Exercise requirements
According to the band profile, what supports the statement that Being as an Ocean has released six studio albums? Answer in one to three sentences.

Extract provided
--- START ---

Background information
- Also known as: Vanguard
- Origin: Alpine, California, U.S.
- Genres: Post-hardcore; melodic hardcore; post-rock; spoken word; Christian hardcore (early);
- Years active: 2011–present
- Labels: Tandem Management Co.; SharpTone; Equal Vision; InVogue;
- Members: Joel Quartuccio;
- Past members: Michael McGough; Tyler Ross; Ralph Sica; Shad Hamawe; Jacob Prest; Connor Denis; Jesse Shelley; Anthony Ghazel; Garrett Harney;

= Being as an Ocean =

American post-hardcore band

Being as an Ocean is an American post-hardcore band from Alpine, California, formed in 2011. They have released six studio albums: Dear G-d..., How We Both Wondrously Perish, a self-titled album, Waiting for Morning to Come, released on 8 September 2017, PROXY: An A.N.I.M.O. Story, released in 2019, and Death Can Wait in 2024. How We Both Wondrously Perish was released in May 2014 and charted at number 57 on the Billboard 200 in the U.S.

--- END ---

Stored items
--- START ---

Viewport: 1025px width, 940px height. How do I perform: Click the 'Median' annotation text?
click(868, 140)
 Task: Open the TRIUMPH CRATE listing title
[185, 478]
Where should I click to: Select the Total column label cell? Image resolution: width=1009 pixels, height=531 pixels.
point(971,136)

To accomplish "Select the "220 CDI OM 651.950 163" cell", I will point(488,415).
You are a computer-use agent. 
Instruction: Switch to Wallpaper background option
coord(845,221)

--- END ---
--- START ---

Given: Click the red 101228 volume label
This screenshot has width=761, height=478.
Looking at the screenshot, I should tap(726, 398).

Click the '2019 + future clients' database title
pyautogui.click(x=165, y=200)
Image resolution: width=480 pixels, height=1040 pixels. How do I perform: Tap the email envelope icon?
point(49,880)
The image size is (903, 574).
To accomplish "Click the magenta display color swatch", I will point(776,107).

--- END ---

Solution
The profile names all six albums: Dear G-d..., How We Both Wondrously Perish, a self-titled album, Waiting for Morning to Come (released on 8 September 2017), PROXY: An A.N.I.M.O. Story (released in 2019), and Death Can Wait (2024).